ACTIVITY: Nothing outside the range is to be copied. From the entries below, reproduce exactly the lines starting at the one with "View the 9.1K Ratings text" and ending at the one with "The image size is (1128, 690).", without pictures.

****

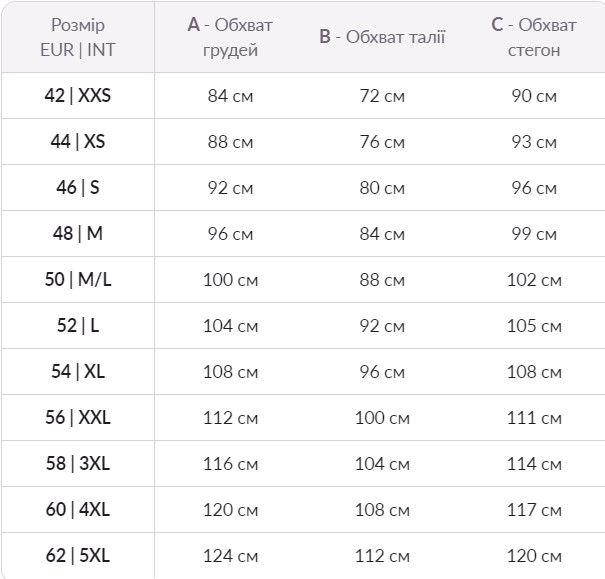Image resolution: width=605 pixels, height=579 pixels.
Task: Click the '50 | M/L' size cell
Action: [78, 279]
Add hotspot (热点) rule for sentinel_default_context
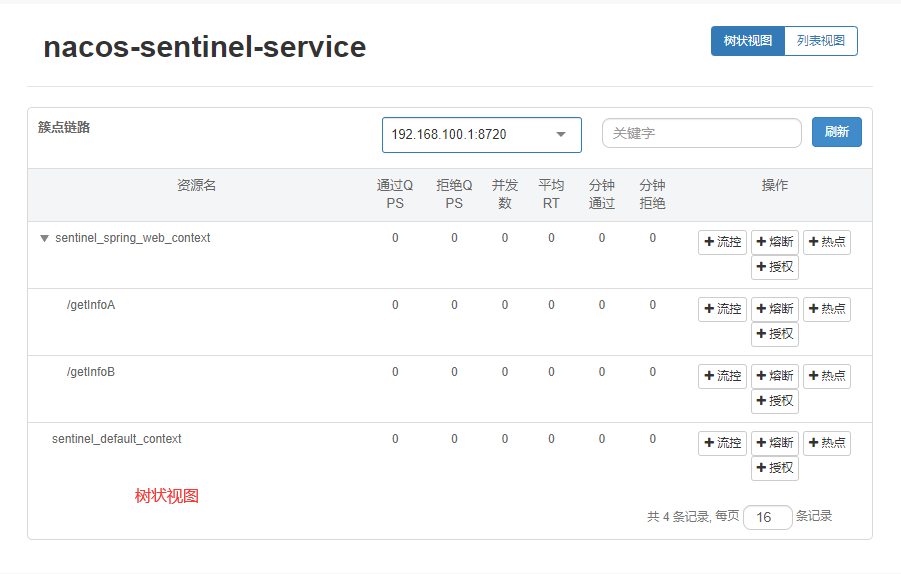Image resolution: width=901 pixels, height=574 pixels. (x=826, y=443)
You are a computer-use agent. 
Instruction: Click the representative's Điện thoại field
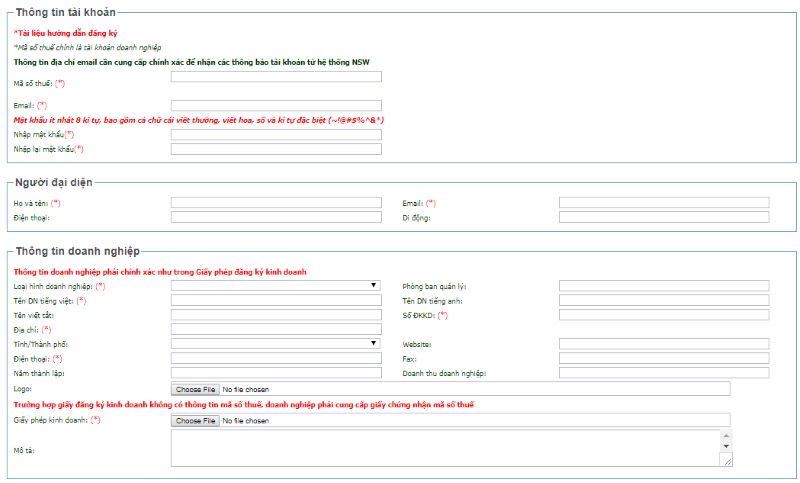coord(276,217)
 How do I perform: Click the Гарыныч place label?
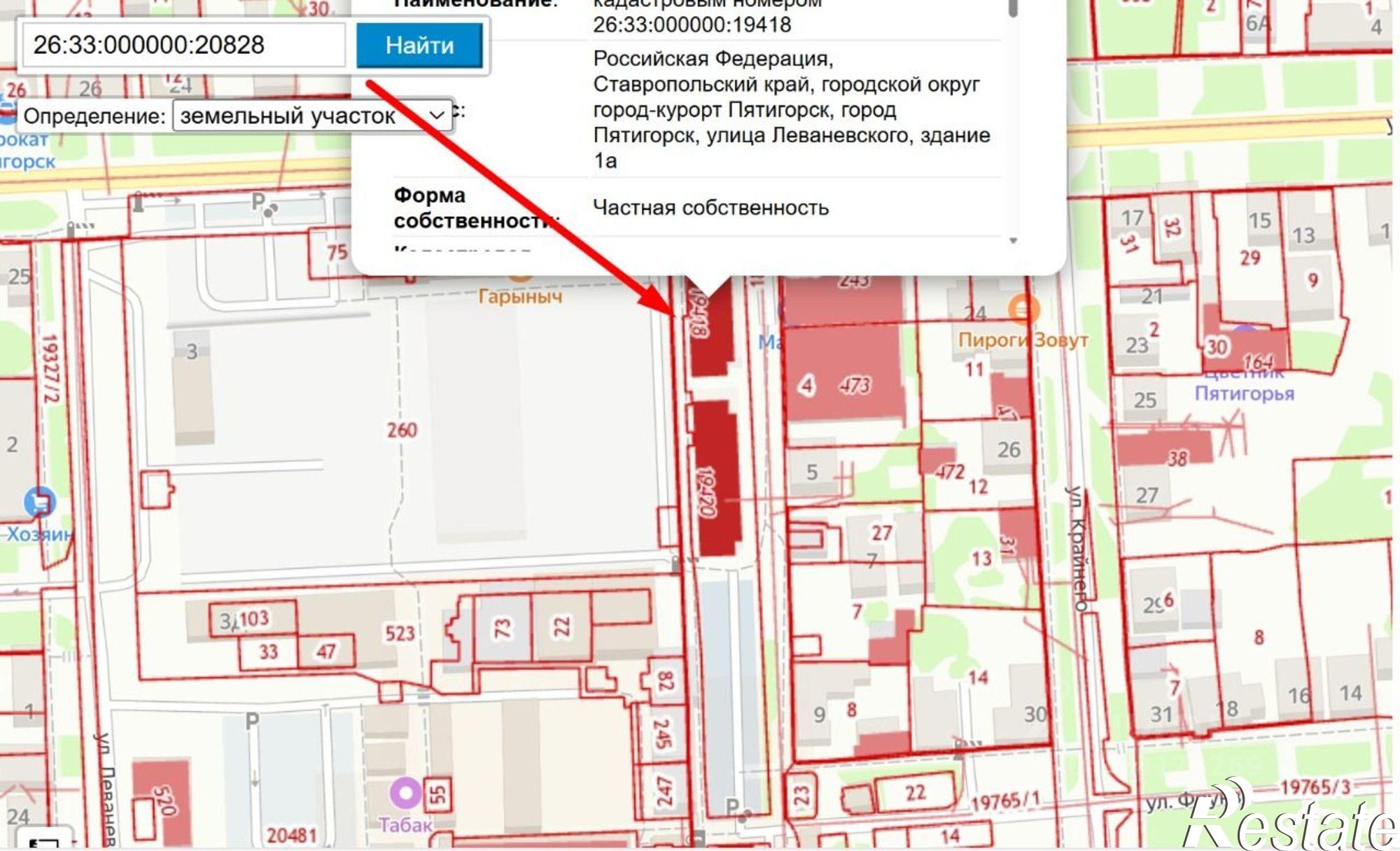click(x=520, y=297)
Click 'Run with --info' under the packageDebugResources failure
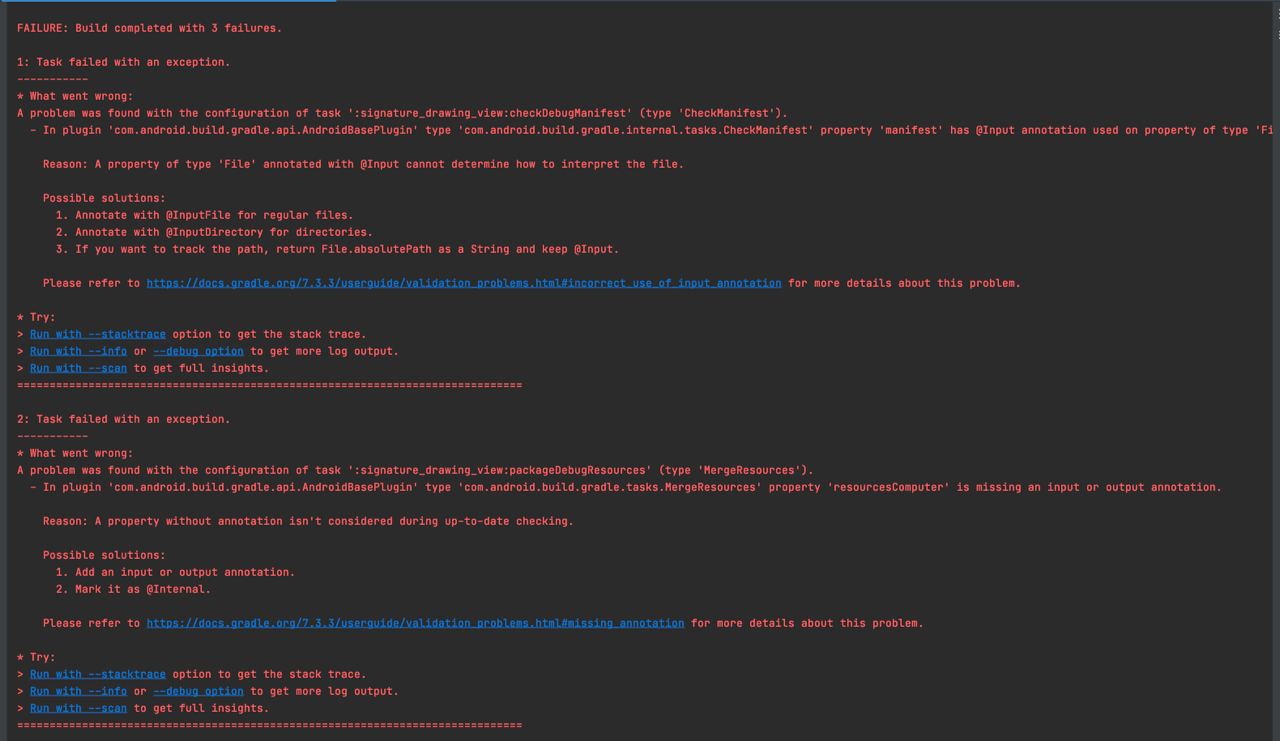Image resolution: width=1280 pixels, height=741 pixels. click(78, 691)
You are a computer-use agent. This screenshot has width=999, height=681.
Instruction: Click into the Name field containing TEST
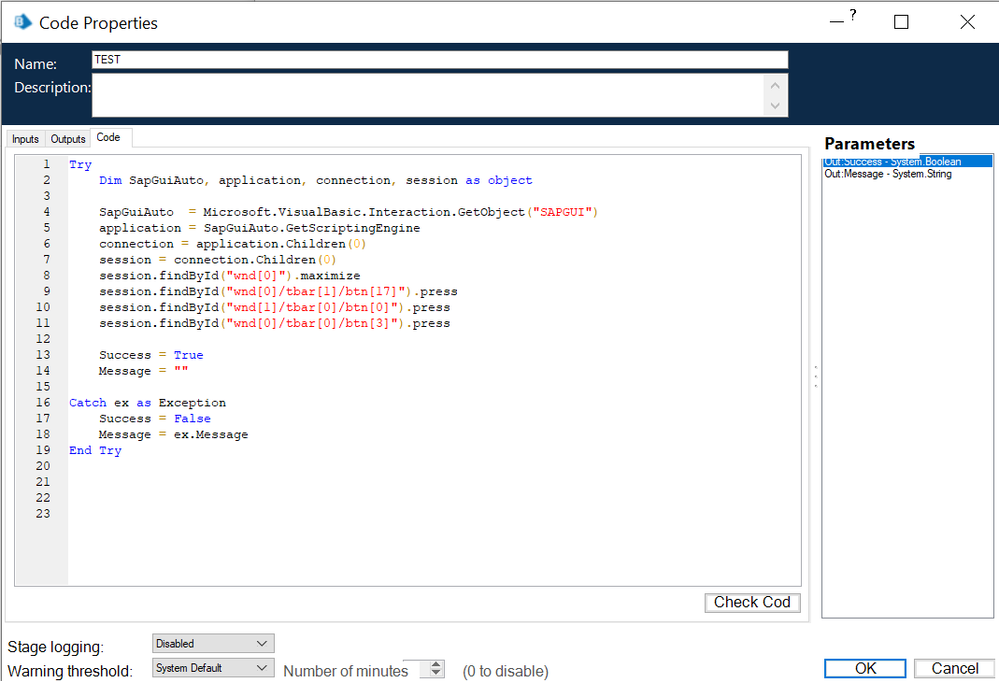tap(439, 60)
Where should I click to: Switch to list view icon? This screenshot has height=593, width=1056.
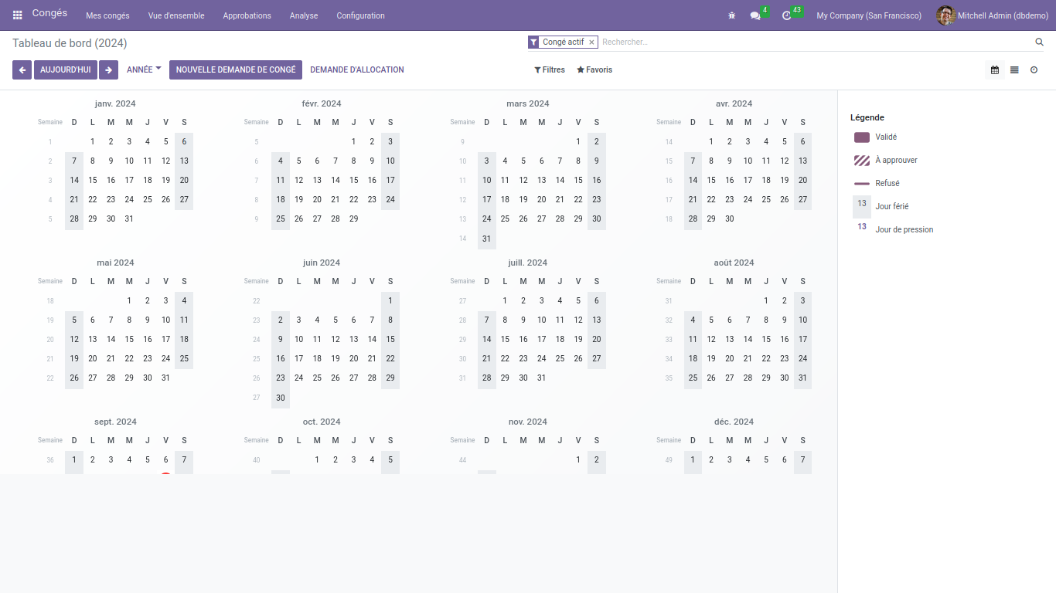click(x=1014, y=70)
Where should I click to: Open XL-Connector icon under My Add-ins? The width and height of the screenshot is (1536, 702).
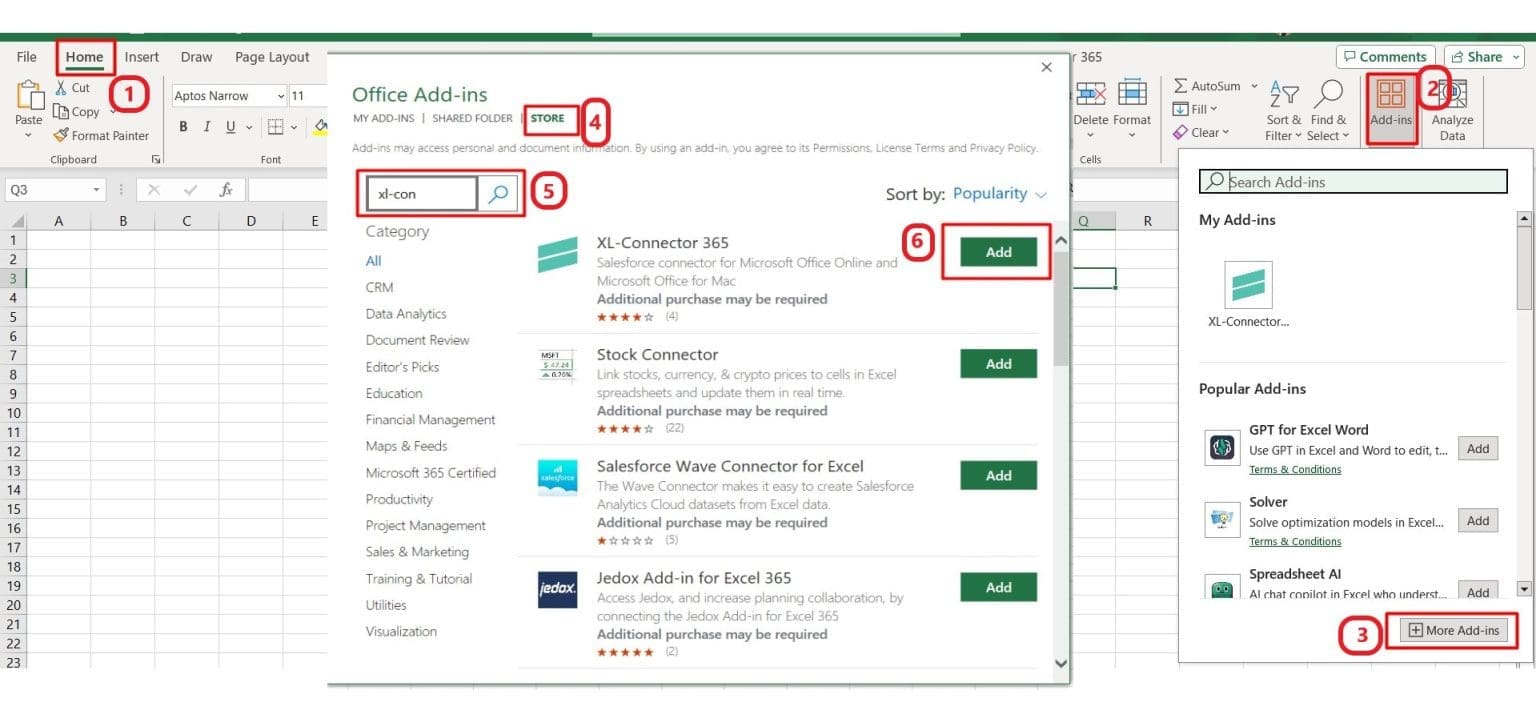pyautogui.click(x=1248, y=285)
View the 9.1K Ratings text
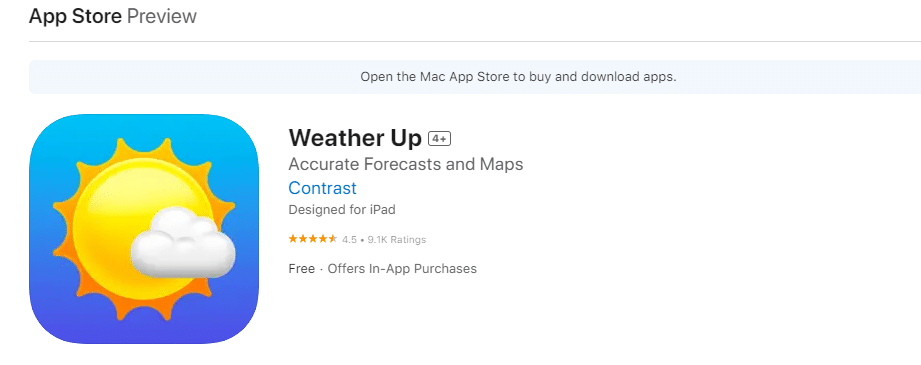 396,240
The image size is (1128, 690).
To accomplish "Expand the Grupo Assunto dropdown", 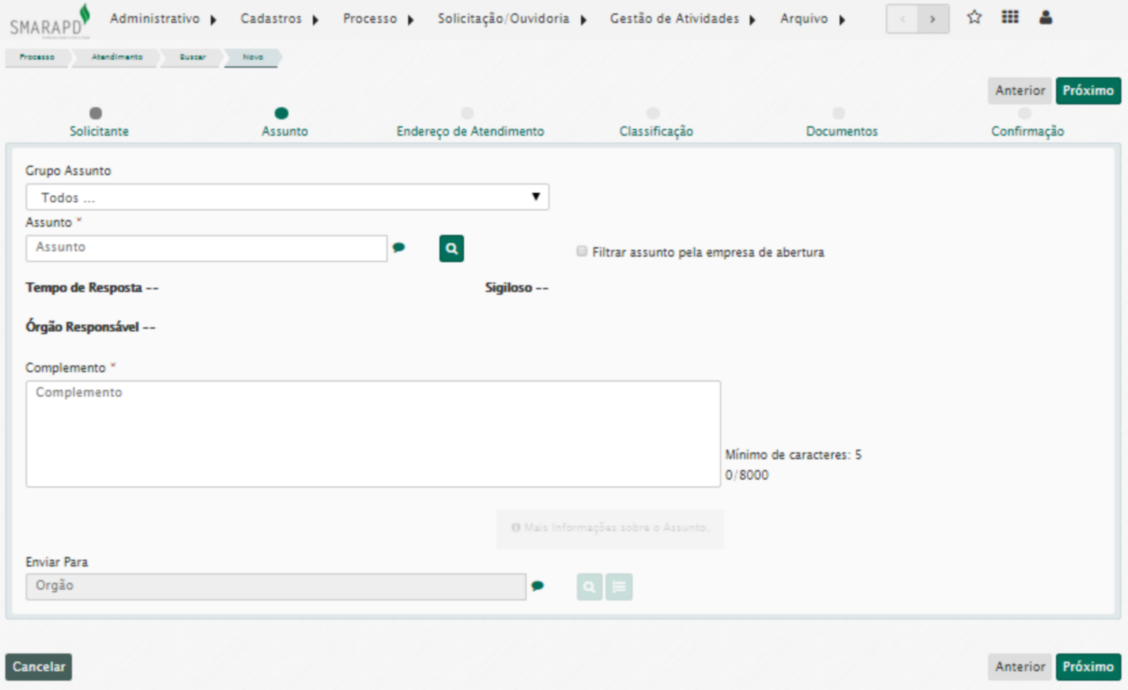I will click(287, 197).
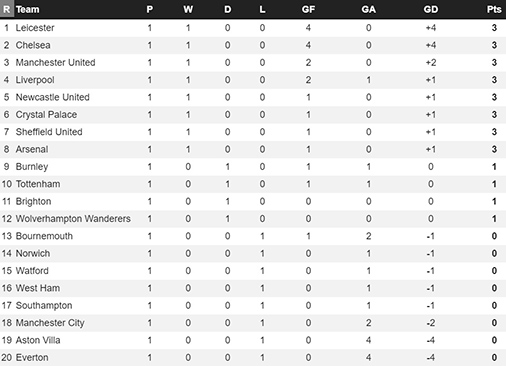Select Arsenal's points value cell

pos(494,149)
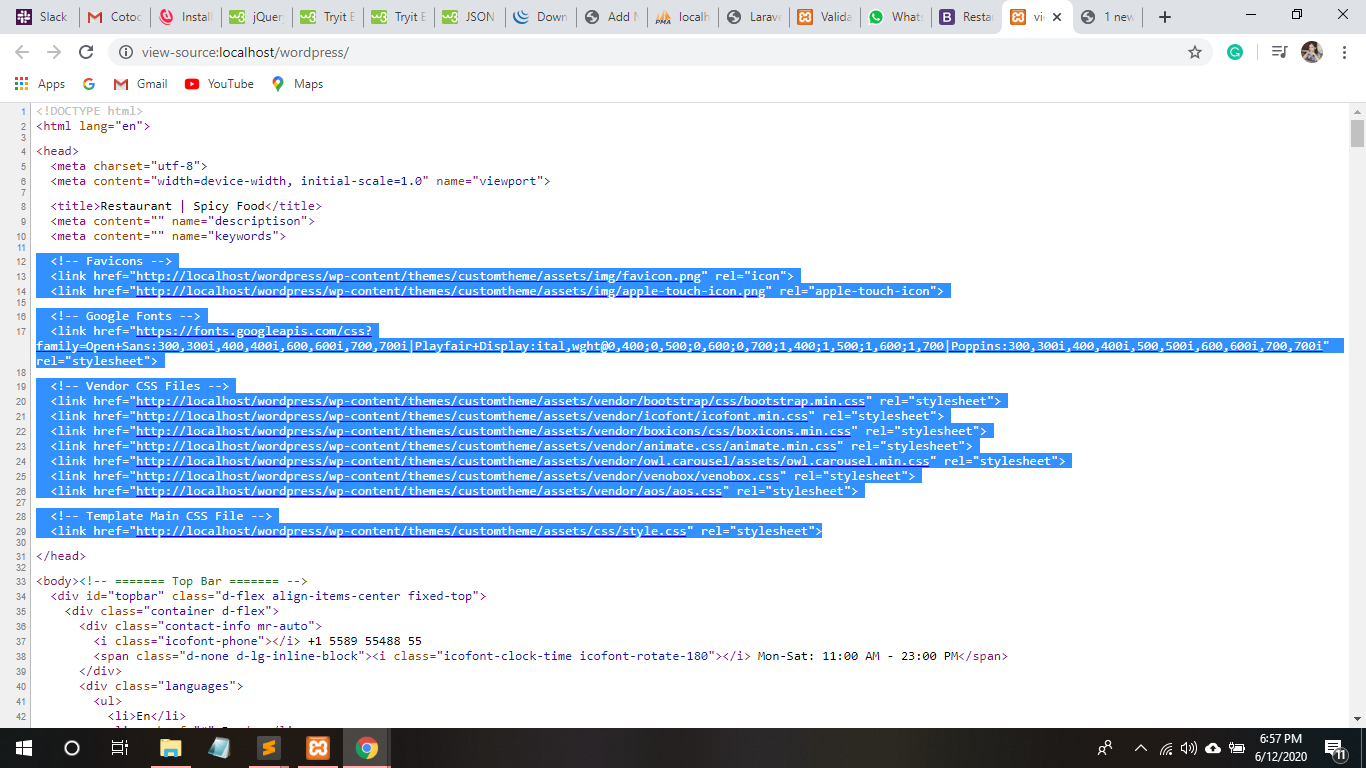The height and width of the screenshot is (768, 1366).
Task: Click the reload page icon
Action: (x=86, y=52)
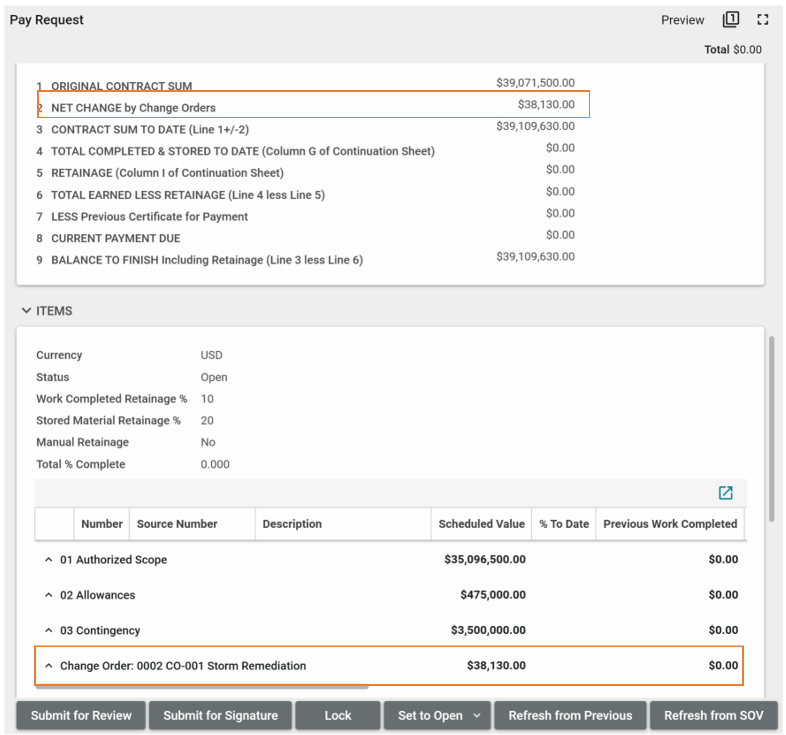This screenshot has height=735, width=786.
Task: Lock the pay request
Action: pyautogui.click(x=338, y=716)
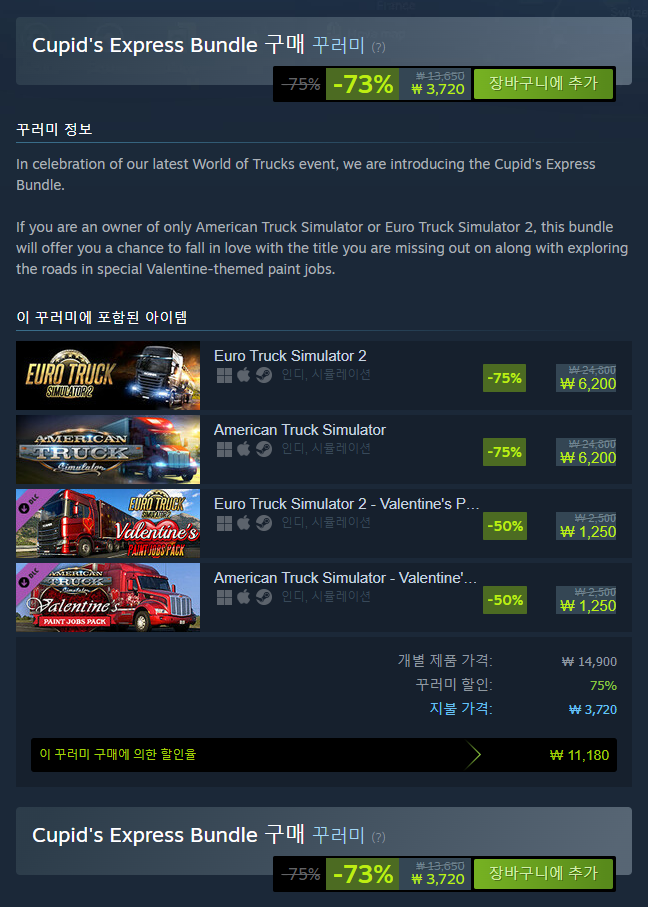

****

TASK RESULT:
View the 9.1K Ratings text
 396,240
The image size is (1128, 690).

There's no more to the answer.